**Data for locating visible targets**
• • •
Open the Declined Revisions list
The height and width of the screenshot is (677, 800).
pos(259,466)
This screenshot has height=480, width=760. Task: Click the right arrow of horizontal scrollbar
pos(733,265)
• • •
**EXERCISE BRIEF**
Change "scrollbar" to "scroll bar" in the records above and write all the records out again, keeping everything else unchanged.

**THE OUTPUT**
Open the Declined Revisions list
The height and width of the screenshot is (677, 800).
pos(259,466)
This screenshot has height=480, width=760. Task: Click the right arrow of horizontal scroll bar
pos(733,265)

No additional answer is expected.